**Supplied text:**
* * * * *
Kodiak has recently commenced drilling operations on the North Trail-State #4-36 (100% WI – Kodiak operated), which is expected to be drilled to a total depth of 14,625 feet to evaluate the natural gas potential of the Baxter Shale and Frontier and Dakota sands. Intermediate casing has been set to 10,950 feet. It is anticipated that drilling operations will be completed in early December and completion work will follow. The nearest third-party production from the targeted formations is approximately three miles southwest of our initial well location.
Three miles to the west, Kodiak is permitting the NT Federal #1-33 well (100% WI; 84.5% NRI – Kodiak operated). The proposed test is 14,600 feet. Subject to BLM lease stipulations, drilling of this well is expected to commence immediately after the North Trail #4-36 drilling is completed. Drilling time is estimated to be similar to the initial well and should be completed during the first quarter of 2007. The Trail #30 is currently being drilled and operated by Questar Corp. one mile south of this location.
* * * * *
**Dataset extract:**
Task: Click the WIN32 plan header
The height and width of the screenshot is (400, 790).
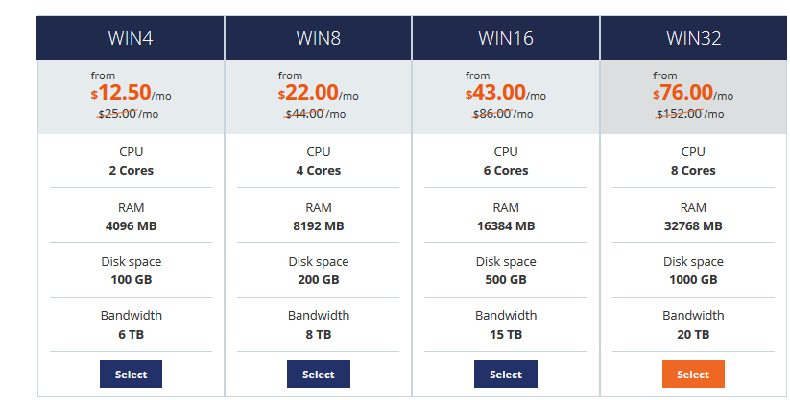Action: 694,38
* * * * *
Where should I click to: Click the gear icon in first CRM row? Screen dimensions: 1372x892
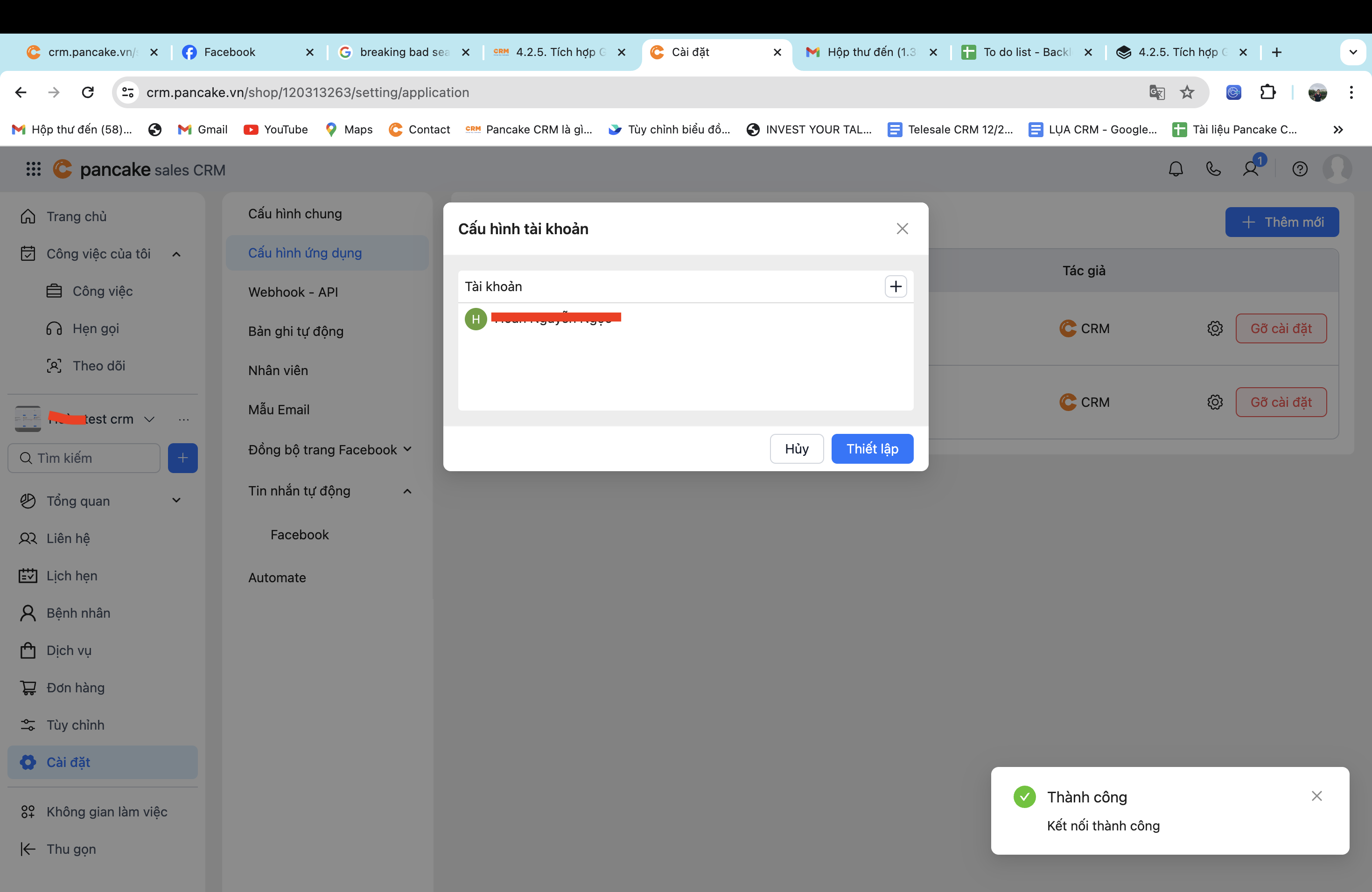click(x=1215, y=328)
* * * * *
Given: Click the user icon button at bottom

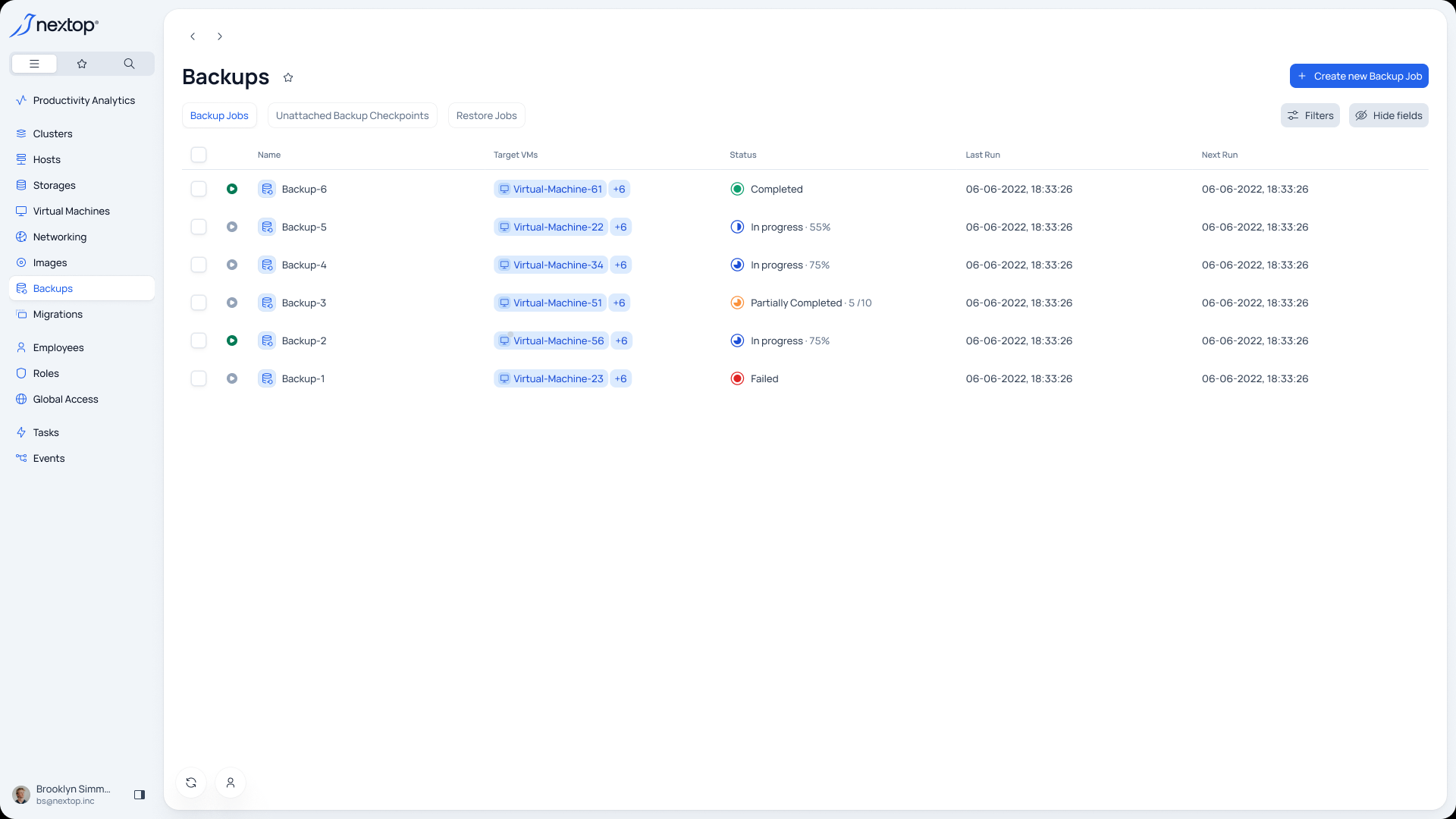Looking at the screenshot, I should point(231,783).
* * * * *
**What is asked:**
1) Answer from the Kodiak drilling update:
(a) To what total depth is the North Trail-State #4-36 expected to be drilled?
(b) Which company is drilling and operating the Trail #30?
(c) To what depth has intermediate casing been set?
2) Resume the Kodiak drilling update after its final sentence, keeping its formal voice.
The records bear no relation to the Kodiak drilling update.

**Solved tasks:**
1)
(a) 14,625 feet
(b) Questar Corp.
(c) 10,950 feet

2)
Approximately six miles northwest of the North Trail #4-36 and four miles north of the NT Federal #1-33, Kodiak has permitted the #1-8 CR Unit (Kodiak operated) well in its Chicken Ranch Unit. The proposed total depth is 14,800 feet. We expect this well will be drilled in 2007. We have commenced permitting procedures on an additional nine locations in the immediate area. We expect these permits to be approved in early 2007, which will provide additional locations for our proposed 2007 drilling program.
Kodiak is permitting four wells in its Horseshoe Basin Unit to test the Baxter Shale and Frontier and Dakota sandstones. The nearest third-party production from the targeted formations is located approximately six miles east in the Canyon Creek and Whiskey Canyon Units. The HB Unit #5-3 (approximate 60% WI – Kodiak operated) well will be drilled to a total depth of 13,750 feet. Pipeline right-of-way is in process and it is anticipated that drilling will commence in 2007, after the BLM lease stipulations expire.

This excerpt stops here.